Nerden çekiyordum şu cici lafını bilmiyorum. Artık asabım bozuldu. Babam sağ olsun. Evet, babam bana sürekli cici kızım derdi. Buna çocukluğumdan beri maruz kaldığımdan artık cici denilen bir yaşta olduğumu düşünmediğimi ve hoşlanmadığımı söylerdim ama canım babam anlamamakta ısrarcıydı.

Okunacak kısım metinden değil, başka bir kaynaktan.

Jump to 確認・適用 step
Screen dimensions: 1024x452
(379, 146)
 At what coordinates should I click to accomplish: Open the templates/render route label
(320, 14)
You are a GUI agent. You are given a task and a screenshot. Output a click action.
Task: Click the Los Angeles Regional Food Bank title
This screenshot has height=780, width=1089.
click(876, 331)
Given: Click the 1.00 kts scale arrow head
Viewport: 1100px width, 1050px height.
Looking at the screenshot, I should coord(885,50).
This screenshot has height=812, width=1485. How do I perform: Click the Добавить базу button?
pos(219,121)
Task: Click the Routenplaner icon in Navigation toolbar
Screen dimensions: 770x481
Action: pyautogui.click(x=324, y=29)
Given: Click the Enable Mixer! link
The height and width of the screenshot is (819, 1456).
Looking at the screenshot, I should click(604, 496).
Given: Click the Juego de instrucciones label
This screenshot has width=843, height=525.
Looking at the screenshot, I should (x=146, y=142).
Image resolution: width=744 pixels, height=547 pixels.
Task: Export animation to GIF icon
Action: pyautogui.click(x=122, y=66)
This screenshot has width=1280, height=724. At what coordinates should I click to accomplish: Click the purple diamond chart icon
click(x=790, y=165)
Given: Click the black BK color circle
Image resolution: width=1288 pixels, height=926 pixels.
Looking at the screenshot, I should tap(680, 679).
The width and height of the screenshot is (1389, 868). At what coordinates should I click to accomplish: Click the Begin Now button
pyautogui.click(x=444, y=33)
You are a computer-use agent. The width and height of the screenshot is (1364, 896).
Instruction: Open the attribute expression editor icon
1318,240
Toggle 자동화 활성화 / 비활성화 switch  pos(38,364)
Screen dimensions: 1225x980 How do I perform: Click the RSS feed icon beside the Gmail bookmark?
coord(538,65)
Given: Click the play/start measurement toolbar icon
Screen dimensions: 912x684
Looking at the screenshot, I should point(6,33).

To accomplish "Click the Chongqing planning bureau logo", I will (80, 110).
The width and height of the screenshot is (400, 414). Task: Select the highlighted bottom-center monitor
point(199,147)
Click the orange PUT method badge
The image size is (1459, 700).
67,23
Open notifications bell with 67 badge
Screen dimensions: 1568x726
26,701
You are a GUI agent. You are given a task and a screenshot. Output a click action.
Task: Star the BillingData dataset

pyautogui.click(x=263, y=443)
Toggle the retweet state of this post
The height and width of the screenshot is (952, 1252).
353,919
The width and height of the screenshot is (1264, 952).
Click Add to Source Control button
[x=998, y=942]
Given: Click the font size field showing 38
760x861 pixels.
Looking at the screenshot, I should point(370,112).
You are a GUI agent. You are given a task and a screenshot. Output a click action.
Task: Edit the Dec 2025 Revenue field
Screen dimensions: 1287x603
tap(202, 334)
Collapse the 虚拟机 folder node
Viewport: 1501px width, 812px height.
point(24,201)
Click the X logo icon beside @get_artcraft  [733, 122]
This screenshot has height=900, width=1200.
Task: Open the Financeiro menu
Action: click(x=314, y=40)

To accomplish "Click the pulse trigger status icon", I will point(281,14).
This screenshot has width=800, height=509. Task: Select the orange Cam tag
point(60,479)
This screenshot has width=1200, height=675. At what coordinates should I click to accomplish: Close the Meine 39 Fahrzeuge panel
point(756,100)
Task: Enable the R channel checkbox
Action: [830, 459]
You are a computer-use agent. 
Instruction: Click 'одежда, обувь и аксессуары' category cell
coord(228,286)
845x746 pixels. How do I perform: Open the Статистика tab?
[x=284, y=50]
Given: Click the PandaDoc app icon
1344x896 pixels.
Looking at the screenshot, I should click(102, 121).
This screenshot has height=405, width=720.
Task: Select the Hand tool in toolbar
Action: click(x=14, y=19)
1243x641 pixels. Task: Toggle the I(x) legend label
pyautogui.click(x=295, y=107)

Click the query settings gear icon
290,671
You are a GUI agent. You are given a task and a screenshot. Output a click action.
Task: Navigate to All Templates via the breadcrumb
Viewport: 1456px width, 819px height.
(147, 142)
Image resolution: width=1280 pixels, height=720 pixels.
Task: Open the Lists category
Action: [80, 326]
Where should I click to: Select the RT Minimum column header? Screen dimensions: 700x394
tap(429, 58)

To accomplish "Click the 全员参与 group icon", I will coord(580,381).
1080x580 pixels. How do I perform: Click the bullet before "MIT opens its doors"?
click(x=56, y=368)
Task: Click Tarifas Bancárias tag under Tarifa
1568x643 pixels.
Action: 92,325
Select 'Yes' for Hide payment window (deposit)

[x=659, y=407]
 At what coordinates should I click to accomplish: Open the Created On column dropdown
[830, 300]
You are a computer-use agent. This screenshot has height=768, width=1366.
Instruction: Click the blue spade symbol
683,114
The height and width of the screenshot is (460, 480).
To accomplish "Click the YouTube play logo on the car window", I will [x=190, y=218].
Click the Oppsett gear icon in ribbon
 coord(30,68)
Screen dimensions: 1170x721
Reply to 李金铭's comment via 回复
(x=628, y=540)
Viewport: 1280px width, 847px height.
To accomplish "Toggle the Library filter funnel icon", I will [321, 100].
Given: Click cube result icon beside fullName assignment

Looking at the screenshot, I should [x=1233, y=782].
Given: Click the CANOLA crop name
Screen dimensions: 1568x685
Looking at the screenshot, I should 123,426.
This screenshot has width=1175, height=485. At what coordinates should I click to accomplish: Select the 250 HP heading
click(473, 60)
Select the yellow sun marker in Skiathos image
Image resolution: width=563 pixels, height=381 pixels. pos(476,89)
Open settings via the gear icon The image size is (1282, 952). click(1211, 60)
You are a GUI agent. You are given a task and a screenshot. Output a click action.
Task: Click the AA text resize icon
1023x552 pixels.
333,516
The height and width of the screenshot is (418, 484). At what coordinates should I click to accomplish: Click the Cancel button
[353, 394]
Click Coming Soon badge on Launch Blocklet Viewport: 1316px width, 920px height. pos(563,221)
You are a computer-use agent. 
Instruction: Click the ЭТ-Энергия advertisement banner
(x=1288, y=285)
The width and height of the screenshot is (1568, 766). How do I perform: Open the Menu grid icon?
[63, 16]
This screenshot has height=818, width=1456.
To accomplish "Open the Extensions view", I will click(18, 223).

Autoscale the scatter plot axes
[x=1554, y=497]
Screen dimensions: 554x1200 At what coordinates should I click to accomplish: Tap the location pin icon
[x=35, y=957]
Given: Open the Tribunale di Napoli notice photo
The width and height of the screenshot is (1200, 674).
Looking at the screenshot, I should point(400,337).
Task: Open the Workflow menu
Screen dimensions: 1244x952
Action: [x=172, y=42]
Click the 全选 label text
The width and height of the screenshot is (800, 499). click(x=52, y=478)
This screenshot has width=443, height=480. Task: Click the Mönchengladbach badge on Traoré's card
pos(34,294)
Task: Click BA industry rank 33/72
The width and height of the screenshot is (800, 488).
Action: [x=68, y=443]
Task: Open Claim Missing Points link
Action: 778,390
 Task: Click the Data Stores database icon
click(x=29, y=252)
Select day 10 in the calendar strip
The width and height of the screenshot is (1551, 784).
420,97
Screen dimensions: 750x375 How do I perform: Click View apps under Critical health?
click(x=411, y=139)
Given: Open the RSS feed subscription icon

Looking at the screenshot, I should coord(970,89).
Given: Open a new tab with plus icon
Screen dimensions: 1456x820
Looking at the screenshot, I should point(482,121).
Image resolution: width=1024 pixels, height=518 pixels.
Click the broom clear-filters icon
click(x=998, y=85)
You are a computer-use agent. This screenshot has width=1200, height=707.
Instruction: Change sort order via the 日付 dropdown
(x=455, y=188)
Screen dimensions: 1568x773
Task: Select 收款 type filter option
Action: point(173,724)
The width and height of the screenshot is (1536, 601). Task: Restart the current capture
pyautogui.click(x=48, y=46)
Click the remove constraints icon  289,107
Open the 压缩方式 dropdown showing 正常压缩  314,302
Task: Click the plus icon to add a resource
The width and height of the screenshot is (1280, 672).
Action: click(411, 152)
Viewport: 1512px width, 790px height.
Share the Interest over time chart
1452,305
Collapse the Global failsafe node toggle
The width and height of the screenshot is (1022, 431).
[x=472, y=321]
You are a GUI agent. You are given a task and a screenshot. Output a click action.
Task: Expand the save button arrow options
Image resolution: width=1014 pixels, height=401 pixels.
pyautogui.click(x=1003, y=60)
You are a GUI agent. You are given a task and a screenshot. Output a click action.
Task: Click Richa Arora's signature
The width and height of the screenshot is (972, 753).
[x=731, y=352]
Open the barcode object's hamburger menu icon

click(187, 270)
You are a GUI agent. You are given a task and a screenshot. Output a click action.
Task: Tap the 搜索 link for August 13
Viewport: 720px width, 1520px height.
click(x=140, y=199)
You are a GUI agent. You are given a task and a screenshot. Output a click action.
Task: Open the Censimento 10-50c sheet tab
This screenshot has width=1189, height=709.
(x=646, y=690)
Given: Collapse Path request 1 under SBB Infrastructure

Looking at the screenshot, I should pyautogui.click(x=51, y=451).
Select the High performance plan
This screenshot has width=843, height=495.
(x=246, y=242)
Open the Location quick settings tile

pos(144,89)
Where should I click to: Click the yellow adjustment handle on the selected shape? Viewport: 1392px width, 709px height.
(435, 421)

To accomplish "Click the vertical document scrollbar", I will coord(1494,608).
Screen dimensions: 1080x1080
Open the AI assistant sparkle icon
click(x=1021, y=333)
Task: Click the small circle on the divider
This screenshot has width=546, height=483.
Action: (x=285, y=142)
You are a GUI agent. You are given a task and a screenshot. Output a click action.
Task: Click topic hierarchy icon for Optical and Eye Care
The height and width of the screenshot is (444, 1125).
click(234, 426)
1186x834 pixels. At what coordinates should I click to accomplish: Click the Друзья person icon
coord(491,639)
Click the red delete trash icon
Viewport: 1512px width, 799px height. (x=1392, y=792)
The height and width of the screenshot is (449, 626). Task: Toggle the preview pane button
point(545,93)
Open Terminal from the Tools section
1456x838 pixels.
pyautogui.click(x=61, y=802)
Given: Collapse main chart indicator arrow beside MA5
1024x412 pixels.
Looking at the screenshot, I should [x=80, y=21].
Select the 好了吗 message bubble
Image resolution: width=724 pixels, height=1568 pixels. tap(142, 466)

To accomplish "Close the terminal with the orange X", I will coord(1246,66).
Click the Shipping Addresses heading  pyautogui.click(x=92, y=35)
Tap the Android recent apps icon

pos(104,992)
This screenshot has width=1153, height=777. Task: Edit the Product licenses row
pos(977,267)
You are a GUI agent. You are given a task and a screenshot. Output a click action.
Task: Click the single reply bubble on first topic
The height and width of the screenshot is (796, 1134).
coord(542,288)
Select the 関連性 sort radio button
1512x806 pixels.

İçeriye geçerken ayıp olmasın diye gülümsemeyi de ihmal etmedim. Kız nerden bilsindi babamı. Etrafa bakınmadan direkt kasa bölümüne geçmeliydim. Bunu yapmak içinde ayağımda ki topuklulara aldanmadan yukarıda ki kasa yönünü takip ederek ilerledim. Başımı sağa çevirecekken omzumu sert bir şeye çarptım. Çarptığım şeye döndüm hızlı. Biraz fazla yukarı bakarak yürüdüğümdendi sanırım çünkü omzumu takıların durduğu reyona çarpmıştım. Bir kaç yüzük benim vuruşumla yeri boylamış yerde duruyordu. Bunlar benim başıma gelir zaten. Etrafta çok kişi yoktu olsaydı da bu benim sorunum diyerek, kafamı yukarı kaldırdım ve takılara bakmamaya calistim yavaşça yere egildim. Resmen iki bacağımı kırmış çömeliyordum.
Neyse ki bugün kıyafet tercihim doğru. Doğrudan kastım da uzun, leopar desenli saten eteğim ve üzerine yakıştırdığım beyaz üzerinde de bal kovanı damgası olan düz tişörtümdü. Sayısız takılarımı ıse saymıyorum.
Aferin be kızım.
Kimse şu an beni anlayamazdı ki ben Asel Ela Gökgöz'düm bu durumlara düşecek kadın mıydım?
Elim yere boş boş darbeler atıyor yüzüklerin yerini bulmaya çalışıyorum fakat elime yerin tozu dışında değen hiç bir şey yok. Dudağımı büzdüm, tavana daha doğrusu göz alıcı mağaza ışıklarına bakıp dua etmeye karar verdim. Bu ışıklar da beyaz ışık dedikleri olayı tanımlar cinstendi. eh, role girmem zor olmadı haliyle.